The meaning of tersitu is not known definitively. Already Franz Xaver Kugler proposed that the word can be interpreted here as "table"; in another context it seems to mean something like "tool", but in yet another it refers to a blue enamel paste. P. Schnabel, in a series of papers (1923–27), interpreted the phrase as an assignment of authorship. He argued that Naburimannu developed the Babylonian System A of calculating solar system ephemerides, and that later Kidinnu developed the Babylonian System B. A Greco-Roman tradition, mentioned above, attributes to Kidinnu the discovery that 251 synodic months equals 269 anomalistic months. This relationship is implicit in System B, and is therefore another reason to believe that Kidinnu was involved in developing the lunar theory of System B. However, the conclusion that Kidinnu is the main creator of System B is uncertain. Babylonian astronomers before Kidinnu's time apparently already knew the Saros cycle (old eclipse observations were collected in tables organised according to the Saros cycle since the late 5th century BC) and the Metonic cycle (the dates of the lunar calendar in the Saros tables follow a regular 19-year pattern of embolismic months at least since 498 BC); both cycles are also used in System B. Schnabel computed specific years (first 314 BC and later 379 BC) for the origin of the System B lunar theory, but Franz Xaver Kugler and Otto E. Neugebauer later disproved Schnabel's calculations. Schnabel also asserted that Kidinnu discovered precession when distinguishing between sidereal and tropical years; Neugebauer contested this and current scholarship considers this conclusion to be unfounded.
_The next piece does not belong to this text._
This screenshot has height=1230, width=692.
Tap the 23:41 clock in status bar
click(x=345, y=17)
The lunation length used in System B has also been attributed to Kidinnu. It is 29 days + 191 time degrees + 1/72 of a time degree ("barley corn") = 29d 31:50:8:20 (sexagesimal) = 29d + 12h + 793/1080h (Hebrew chelek) = 29.53059414...d, but being a rounded value in the archaic unit of "barley corns" it may be even more ancient. In any case, it is very accurate, with only ⅓ of a second in error in the 4th century BC. Hipparchus confirmed this value for the lunation length. Ptolemy accepted and used it, as mentioned above. Hillel first used it in the Hebrew calendar, and it has been used for that purpose ever since.
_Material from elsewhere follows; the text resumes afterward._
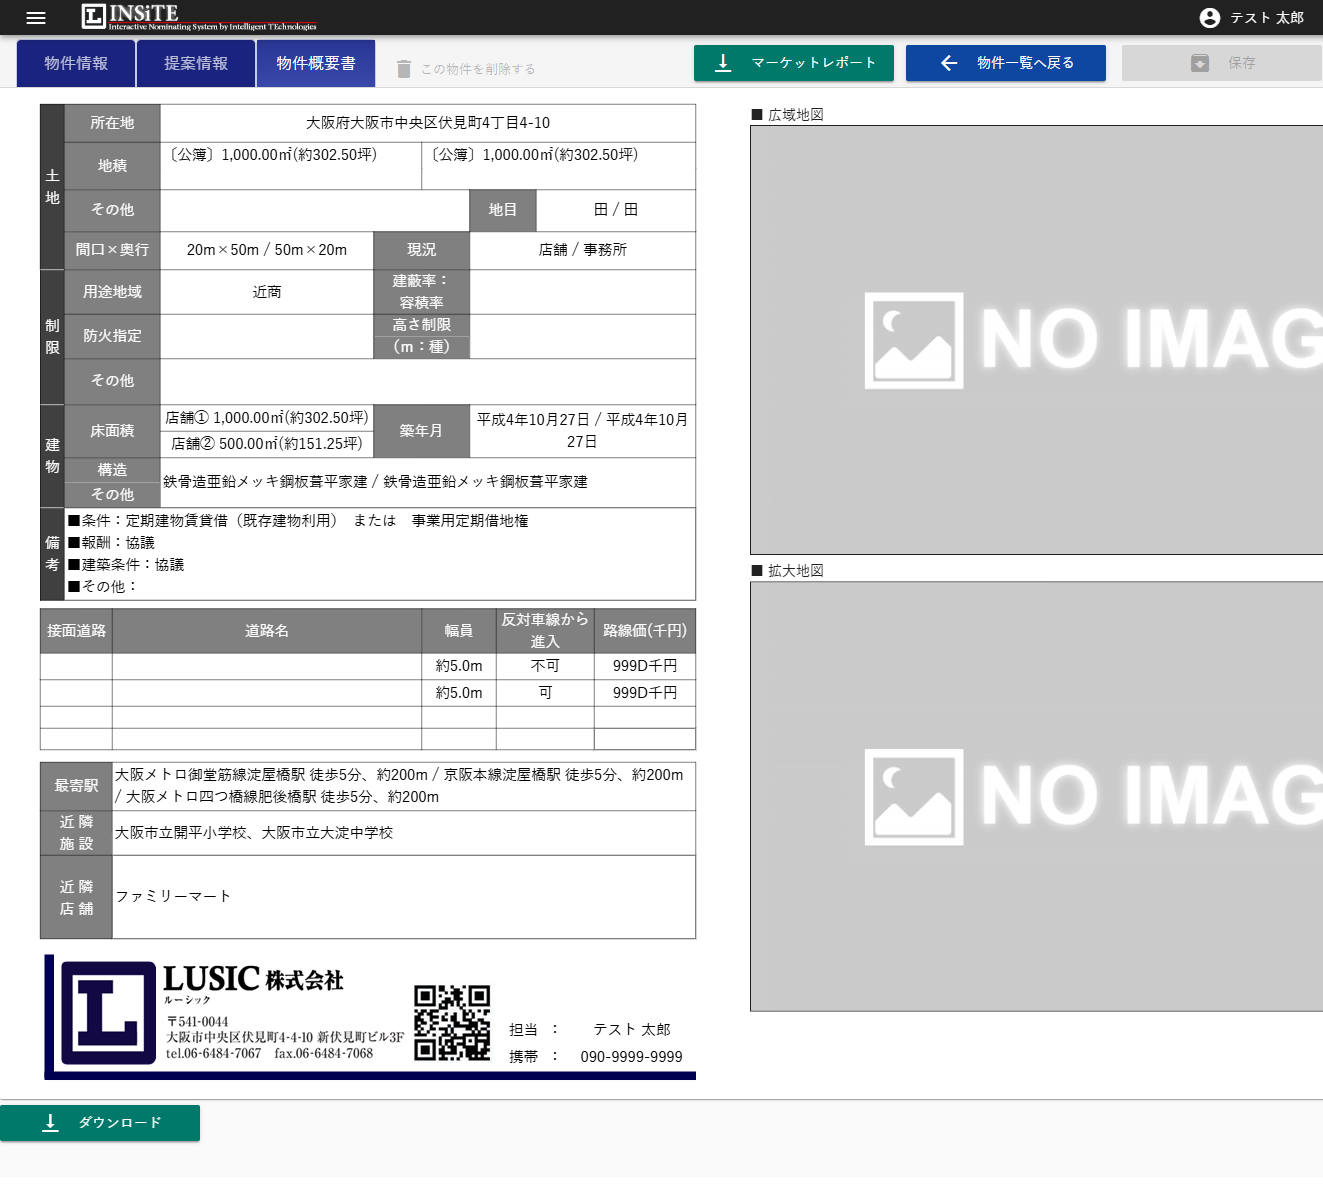
Task: Click the ダウンロード button at the bottom
Action: [x=101, y=1123]
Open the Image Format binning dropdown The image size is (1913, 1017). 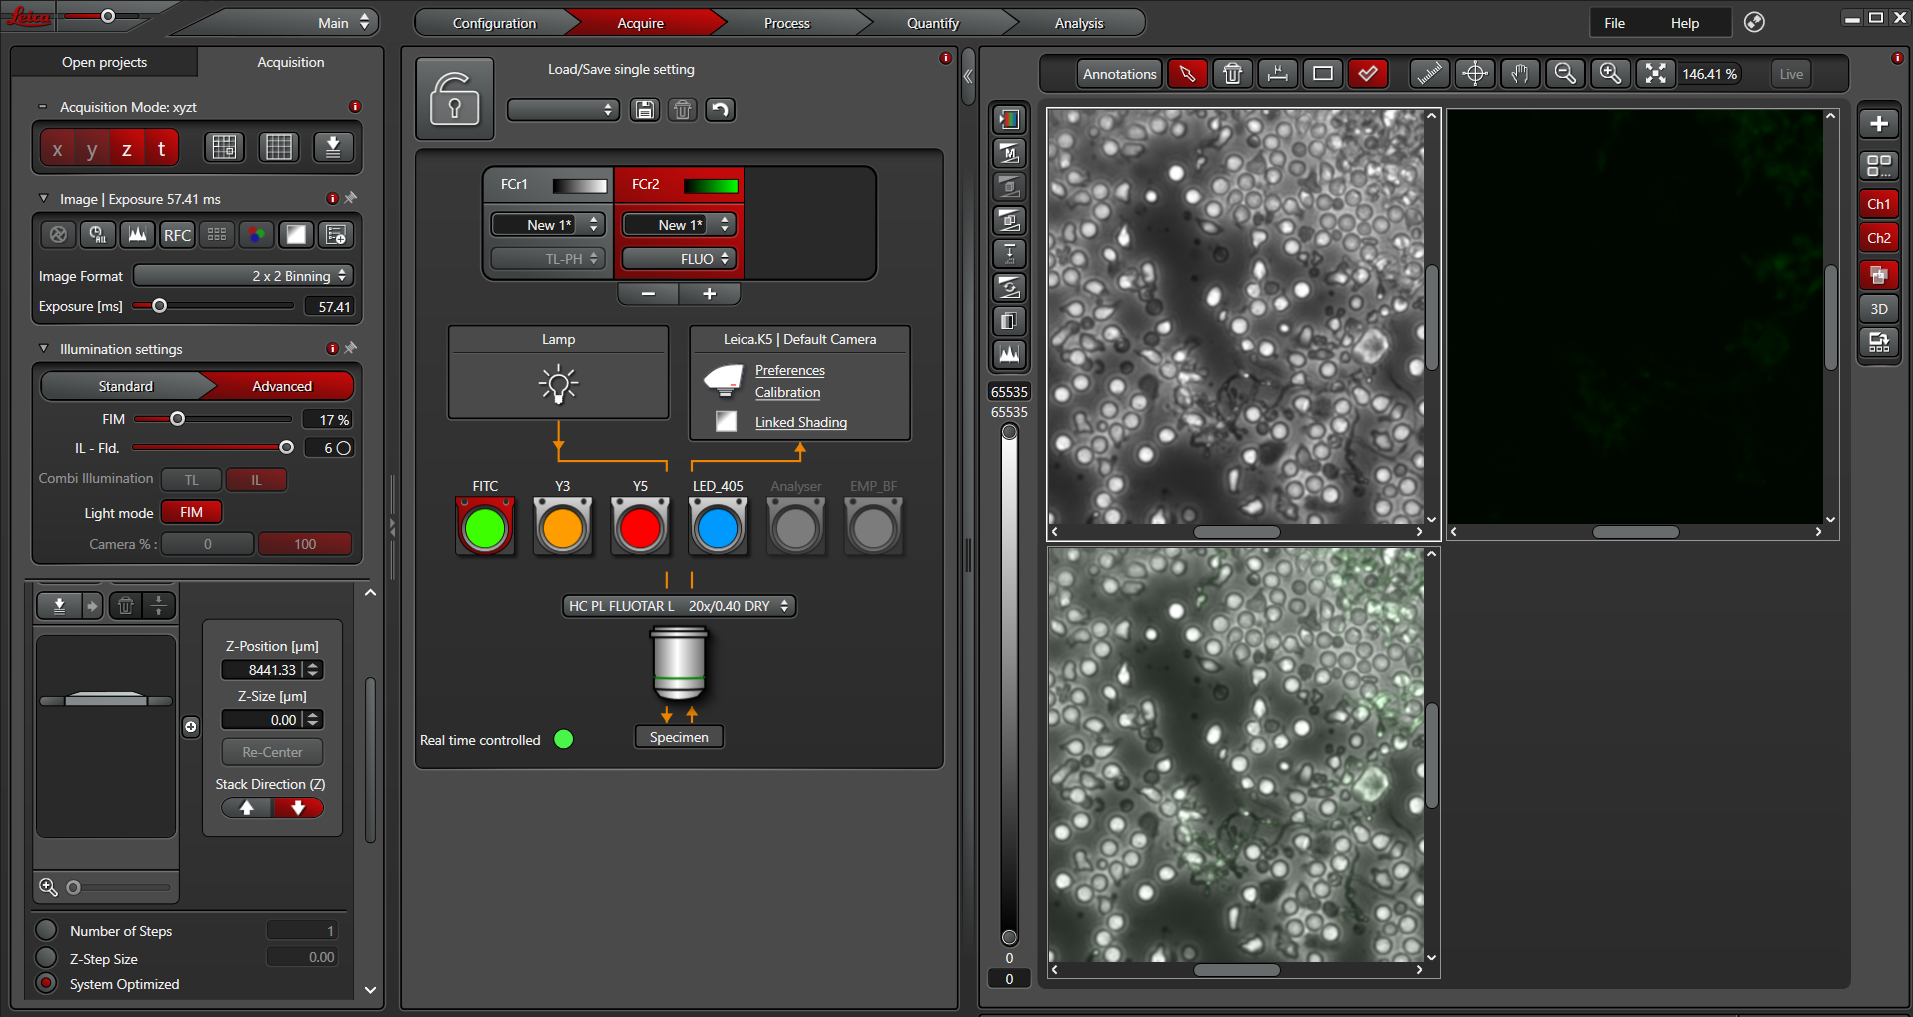[x=244, y=276]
The existing evidence makes it difficult to put Kidinnu at a time and place. Schnabel placed Kidinnu in Sippar, but Otto E. Neugebauer showed that Schnabel based this conclusion on a misreading of the cuneiform tablet. Classical sources like Strabo mention different "schools" and "doctrines" followed in different places (Babylon, Borsippa, Sippar, Uruk). System A and B have been used contemporaneously, and tablets for both systems have been found in both Babylon and Uruk. Tablets based on System B, associated with Kidinnu, have been found mostly in Uruk, but the earlier tablets came predominantly from Babylon. The oldest preserved tablet using System B comes from Babylon and dates from 258-257 BC. This is in the Seleucid era, but it is plausible that the traditional Chaldean astronomical systems had been developed before the Hellenistic period. The Alexander chronicle mentioned above suggests that the famous astronomer Kidinnu died in Babylon in 330 BC, if it refers to the same Kidinnu who was called tersitu centuries later, and if we understand tersitu to mean "author".

Otto E. Neugebauer: A History of Ancient Mathematical Astronomy Part One II Intr. 3.1 (pp. 354-357), Part Two IV A 4, 3A (p. 602) and IV A 4, 4A (pp. 610–612). Springer, Heidelberg 1975 (reprinted 2004).

Otto E. Neugebauer: Astronomical Cuneiform Texts. 3 volumes. London: 1956; 2nd edition, New York: Springer, 1983. (Commonly abbreviated as ACT): Part I pp. 12,13 .

Herman Hunger and David Pingree: Astral Sciences in Mesopotamia pp. 183-188, 199-200, 200–201, 214–15, 219, 221, 236, 239. Brill, Leiden 1999.